## Your instructions:
Every line that holds the word "camera" needs to be copied from the data below.

+---+

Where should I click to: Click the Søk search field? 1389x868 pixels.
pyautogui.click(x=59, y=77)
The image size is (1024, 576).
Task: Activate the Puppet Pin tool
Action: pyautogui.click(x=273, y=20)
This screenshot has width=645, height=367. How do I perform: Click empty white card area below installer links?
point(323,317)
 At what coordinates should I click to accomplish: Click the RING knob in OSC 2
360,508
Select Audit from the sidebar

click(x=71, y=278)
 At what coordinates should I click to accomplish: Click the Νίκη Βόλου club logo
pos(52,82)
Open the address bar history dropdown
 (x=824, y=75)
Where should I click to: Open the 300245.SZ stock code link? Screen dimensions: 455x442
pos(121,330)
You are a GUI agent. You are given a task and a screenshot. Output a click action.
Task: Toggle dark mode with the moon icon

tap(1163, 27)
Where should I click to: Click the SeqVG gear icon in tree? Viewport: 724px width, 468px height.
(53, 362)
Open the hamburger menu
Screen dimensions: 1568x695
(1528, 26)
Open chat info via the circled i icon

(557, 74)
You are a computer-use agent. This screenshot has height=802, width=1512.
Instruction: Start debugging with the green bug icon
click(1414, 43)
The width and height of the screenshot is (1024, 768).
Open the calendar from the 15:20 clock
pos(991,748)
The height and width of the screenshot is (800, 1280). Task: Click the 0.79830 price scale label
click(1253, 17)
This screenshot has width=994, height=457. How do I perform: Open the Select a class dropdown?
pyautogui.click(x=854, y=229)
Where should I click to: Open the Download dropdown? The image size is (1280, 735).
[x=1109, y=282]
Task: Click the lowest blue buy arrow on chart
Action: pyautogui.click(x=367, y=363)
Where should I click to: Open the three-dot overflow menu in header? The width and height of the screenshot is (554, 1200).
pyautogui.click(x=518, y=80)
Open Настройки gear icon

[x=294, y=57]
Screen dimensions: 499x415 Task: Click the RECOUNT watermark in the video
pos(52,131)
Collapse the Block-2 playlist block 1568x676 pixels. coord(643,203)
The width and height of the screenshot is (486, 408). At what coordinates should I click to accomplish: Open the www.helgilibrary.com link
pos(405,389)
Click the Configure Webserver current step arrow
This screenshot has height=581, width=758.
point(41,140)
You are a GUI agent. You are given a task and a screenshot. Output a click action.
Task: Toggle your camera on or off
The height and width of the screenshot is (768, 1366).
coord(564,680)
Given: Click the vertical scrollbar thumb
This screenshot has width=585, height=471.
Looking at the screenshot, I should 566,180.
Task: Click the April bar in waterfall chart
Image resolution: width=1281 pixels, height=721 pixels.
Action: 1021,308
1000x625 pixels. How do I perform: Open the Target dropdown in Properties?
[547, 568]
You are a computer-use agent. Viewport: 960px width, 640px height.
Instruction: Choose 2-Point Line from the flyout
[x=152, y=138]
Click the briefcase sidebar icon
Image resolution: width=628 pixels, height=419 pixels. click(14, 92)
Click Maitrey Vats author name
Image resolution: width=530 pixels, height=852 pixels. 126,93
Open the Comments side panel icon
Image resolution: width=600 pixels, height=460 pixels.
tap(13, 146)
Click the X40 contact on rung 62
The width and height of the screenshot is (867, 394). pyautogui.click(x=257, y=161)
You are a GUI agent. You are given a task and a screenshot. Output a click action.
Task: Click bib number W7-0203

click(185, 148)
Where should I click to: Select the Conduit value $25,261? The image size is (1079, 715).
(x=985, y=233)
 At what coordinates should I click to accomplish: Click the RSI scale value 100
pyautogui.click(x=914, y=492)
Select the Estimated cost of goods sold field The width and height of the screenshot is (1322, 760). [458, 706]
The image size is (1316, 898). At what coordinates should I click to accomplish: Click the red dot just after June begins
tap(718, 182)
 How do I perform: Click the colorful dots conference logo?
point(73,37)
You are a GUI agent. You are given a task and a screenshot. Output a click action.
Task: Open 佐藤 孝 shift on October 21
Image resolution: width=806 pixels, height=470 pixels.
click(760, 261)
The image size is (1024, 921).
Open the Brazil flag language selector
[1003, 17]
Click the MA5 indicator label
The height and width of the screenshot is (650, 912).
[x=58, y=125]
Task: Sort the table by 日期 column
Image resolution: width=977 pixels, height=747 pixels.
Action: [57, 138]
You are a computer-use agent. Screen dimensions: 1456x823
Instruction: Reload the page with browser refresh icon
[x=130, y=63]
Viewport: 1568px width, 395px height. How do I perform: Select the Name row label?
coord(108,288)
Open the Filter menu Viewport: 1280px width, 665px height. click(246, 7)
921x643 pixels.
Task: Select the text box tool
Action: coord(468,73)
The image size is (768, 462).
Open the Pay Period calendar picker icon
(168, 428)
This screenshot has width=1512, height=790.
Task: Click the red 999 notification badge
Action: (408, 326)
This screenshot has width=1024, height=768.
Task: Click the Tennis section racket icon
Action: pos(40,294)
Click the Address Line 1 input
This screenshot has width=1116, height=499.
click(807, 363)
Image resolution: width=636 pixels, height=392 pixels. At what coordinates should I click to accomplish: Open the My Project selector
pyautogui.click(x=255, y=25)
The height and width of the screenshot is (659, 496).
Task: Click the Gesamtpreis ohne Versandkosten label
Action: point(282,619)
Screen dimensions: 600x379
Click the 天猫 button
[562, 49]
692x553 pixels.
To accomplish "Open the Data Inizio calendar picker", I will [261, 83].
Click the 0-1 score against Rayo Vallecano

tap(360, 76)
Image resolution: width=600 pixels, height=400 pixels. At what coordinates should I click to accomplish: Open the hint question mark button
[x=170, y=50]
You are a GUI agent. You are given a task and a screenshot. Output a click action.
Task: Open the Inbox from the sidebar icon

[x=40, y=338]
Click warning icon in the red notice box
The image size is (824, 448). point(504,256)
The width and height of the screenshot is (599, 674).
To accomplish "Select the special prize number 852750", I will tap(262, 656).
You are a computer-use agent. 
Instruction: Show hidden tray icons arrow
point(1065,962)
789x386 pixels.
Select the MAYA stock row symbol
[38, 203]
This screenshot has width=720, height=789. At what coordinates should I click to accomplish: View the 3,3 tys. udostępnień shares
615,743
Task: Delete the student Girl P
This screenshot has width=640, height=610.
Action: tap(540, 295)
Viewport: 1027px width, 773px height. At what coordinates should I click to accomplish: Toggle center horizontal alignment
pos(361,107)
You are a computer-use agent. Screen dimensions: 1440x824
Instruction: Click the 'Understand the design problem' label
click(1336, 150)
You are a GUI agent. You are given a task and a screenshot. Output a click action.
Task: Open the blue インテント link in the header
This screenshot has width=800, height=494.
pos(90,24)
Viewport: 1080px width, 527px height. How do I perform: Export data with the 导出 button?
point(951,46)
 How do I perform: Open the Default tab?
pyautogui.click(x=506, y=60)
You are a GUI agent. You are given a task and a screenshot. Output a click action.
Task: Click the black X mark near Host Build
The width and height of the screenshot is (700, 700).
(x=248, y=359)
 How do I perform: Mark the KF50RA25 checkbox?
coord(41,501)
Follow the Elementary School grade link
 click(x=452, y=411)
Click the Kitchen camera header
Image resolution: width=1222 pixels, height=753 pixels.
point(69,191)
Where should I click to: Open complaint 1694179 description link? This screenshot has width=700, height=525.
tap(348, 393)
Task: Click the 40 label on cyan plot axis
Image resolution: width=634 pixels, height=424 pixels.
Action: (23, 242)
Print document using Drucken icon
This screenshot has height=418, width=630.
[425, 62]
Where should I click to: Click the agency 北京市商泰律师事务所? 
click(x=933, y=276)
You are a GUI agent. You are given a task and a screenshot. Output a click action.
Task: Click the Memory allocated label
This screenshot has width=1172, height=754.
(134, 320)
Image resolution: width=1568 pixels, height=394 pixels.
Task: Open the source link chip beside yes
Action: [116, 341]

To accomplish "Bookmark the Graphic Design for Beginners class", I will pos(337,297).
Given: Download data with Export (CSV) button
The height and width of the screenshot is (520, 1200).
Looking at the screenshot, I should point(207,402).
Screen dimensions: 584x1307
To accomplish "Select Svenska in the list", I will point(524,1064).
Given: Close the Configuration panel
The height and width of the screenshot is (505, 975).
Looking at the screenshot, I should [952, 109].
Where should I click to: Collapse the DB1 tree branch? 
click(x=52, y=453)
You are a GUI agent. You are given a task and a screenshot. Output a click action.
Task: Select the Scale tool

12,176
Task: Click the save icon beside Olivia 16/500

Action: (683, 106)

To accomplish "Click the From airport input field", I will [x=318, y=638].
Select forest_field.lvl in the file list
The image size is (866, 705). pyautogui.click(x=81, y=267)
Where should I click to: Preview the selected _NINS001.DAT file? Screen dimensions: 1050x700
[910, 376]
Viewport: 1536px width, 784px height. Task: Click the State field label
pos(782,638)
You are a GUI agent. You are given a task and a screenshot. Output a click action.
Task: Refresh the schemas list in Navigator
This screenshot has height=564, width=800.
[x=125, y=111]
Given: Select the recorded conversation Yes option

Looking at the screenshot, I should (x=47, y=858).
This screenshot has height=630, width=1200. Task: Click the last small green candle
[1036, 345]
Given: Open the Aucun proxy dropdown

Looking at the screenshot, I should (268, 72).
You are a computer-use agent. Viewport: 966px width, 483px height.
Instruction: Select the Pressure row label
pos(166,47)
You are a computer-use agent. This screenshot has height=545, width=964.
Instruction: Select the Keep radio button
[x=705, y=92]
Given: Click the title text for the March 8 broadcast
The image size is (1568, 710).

+---+

## Written response:
Task: Toggle your camera on or off
Click the Kitchen camera header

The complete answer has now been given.